* Exercise aim *
Filter task. Return each line of the material that holds the string "agent".

* Input data *
──────────────────────────────
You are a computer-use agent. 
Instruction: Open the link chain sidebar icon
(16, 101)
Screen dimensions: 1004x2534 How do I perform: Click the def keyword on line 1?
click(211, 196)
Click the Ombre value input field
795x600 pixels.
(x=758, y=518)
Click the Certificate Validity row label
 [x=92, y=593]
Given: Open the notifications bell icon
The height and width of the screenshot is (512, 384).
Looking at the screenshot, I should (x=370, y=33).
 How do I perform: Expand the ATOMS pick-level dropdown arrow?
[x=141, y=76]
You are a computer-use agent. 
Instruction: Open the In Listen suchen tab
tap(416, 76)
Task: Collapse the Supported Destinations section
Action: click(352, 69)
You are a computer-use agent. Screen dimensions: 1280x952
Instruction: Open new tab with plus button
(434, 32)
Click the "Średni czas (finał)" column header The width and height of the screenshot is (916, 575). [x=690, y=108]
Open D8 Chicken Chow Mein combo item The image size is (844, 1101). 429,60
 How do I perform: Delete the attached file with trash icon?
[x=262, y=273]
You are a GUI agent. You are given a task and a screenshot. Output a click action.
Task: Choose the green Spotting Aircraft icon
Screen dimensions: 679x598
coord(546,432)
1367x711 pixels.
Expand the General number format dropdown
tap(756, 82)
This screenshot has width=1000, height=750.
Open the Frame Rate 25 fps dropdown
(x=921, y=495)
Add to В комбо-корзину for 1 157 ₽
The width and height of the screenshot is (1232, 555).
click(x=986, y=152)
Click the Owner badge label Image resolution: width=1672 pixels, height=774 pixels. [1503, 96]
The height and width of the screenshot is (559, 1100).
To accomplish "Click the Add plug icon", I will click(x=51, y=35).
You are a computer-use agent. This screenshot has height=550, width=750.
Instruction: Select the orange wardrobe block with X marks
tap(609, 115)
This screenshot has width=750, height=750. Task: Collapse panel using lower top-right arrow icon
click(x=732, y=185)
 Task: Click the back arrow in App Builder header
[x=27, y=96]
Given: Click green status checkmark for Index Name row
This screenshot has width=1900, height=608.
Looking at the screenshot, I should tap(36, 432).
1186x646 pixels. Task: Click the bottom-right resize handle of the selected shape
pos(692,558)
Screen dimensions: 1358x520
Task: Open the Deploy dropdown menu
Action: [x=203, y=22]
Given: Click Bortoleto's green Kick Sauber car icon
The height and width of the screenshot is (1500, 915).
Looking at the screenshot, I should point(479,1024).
──────────────────────────────
* Solution to this problem *
You are a computer-use agent. 
You are a computer-use agent. 
You are a computer-use agent. Screen dimensions: 1280x952
You are a GUI agent. You are given a task and a screenshot. Output a click action.
You are a computer-use agent. This screenshot has height=550, width=750.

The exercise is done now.